Спустя год от Саковича услышали: «Я не принадлежу ни к какой партии и не принадлежал, но был записан в Екатеринбурге, в декабре, как сочувствующий в партию социалистов-революционеров». В январе 1918 года, по его словам, он отказывается принять звание областного комиссара здравоохранения и считает себя областным санитарным врачом, но принимает от Областного исполнительного комитета печать областного комиссара здравоохранения и на всех исходящих от него бумагах и распоряжениях ставит эту печать.
«Областного совета депутатов и исполнительного комитета я не знаю, – говорит он, – но знал только председателя Белобородова и комиссаров: Сафарова, Войкова, Голощекина, Юровского, Полякова, Краснова, Хотимского (все евреи), Тупетула (латыш), Сыромолотова, Анучина и Меньшикова (русские)».
Так было во всю службу его, всегда: чем он не был – его считали, что он был; чего он не хотел – его заставляли делать; чему он не сочувствовал – ему приходилось подчиняться. Всюду, по его рассказу, было или влияние среды, или принуждение обстоятельствами, или волей и силой других. Всюду было – но. Всюду в его жизни оно следовало за ним помимо его желания, помимо его добрых намерений.

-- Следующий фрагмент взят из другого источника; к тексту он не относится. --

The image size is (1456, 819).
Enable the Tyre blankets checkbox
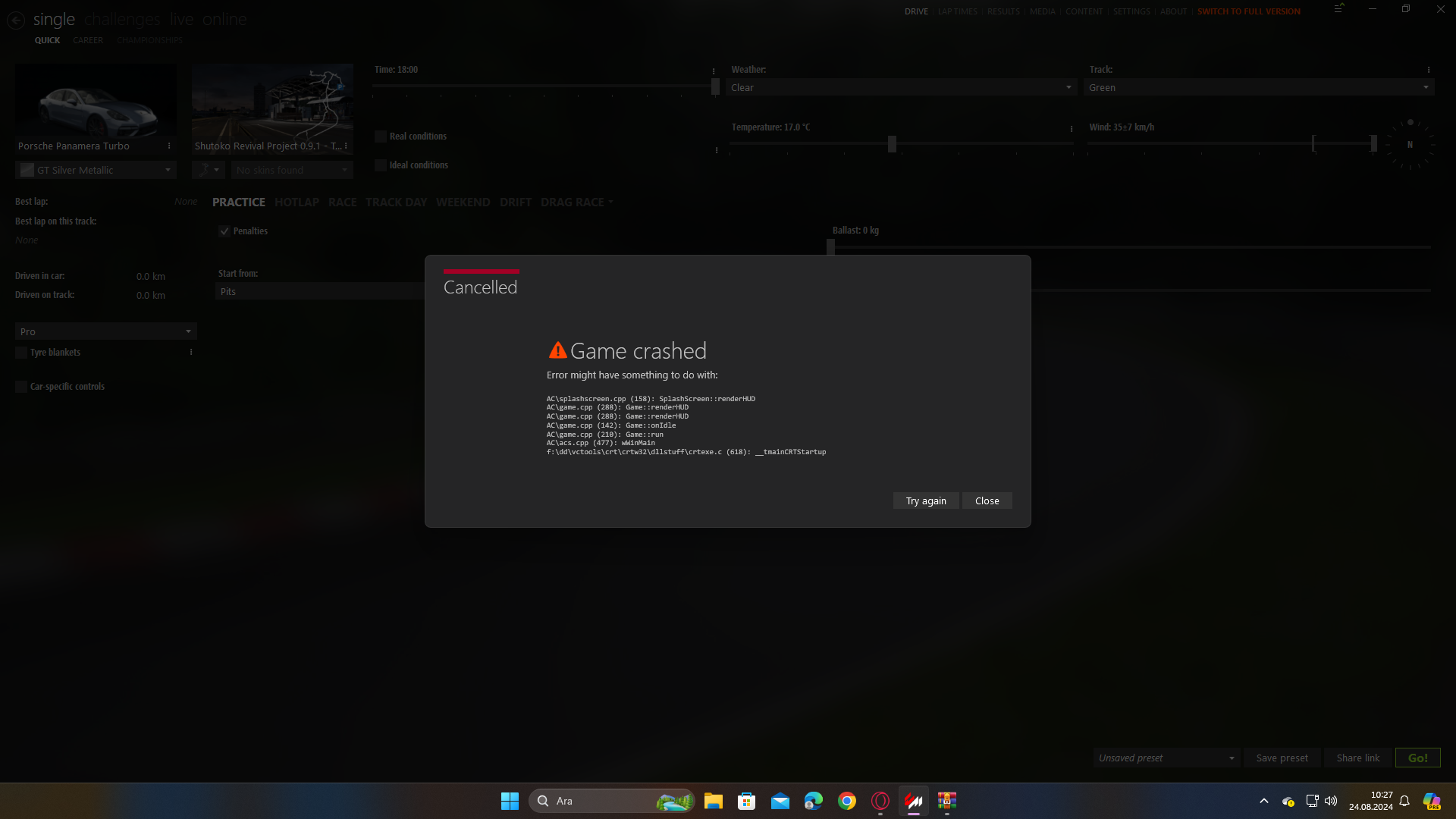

Что же теперь, в этот день, могло бы заботить, омрачать и пугать его? Почему мог он пугаться прихода к нему новых властей? Казалось, свет свободы, проникший в город с нашими войсками, должен был бы больше всего обрадовать, осветить его душу, столь, вероятно, истомившуюся, исстрадавшуюся в этом ужасном, гнетущем подчинении воли и поступков, как повествует он сам… Теперь-то он мог стать тем, что есть, стать снова человеком…
Но мог ли?
Вероятно, в эти минуты воскресали в его памяти еще и другие картины из его жизни и деятельности, о которых он говорит так, между прочим, вскользь, как о виденном, но его будто не касавшемся и проходившем помимо его какого-нибудь участия.

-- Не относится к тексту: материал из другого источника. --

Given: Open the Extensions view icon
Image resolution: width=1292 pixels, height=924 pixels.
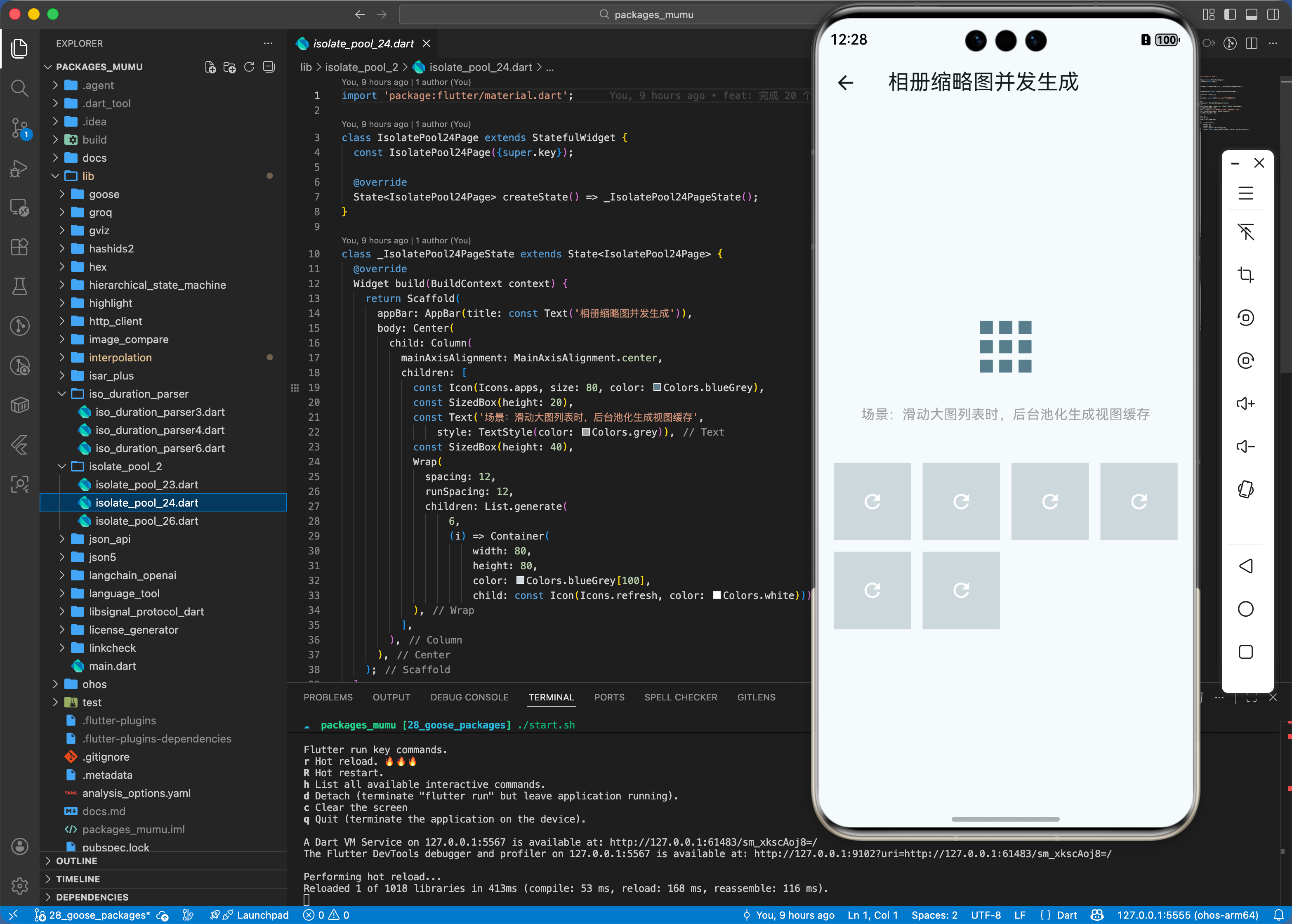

Встает в его памяти полуосвещенная, в клубах накуренного табачного дыма, давно не убиравшаяся маленькая комната тайных заседаний президиума. Видит сидящих в ней за столом с диавольскими жестокими и иезуитскими лицами Сафарова, Голощекина, Войкова, Тупетула, Белобородова, их он запомнил хорошо; отчего? А, кажется, был и Юровский и, наверное, другие. Видит и себя самого среди них будто сидящим в стороне, на диване, за газетой: «Так как разбирался вопрос, не касавшийся здравоохранения».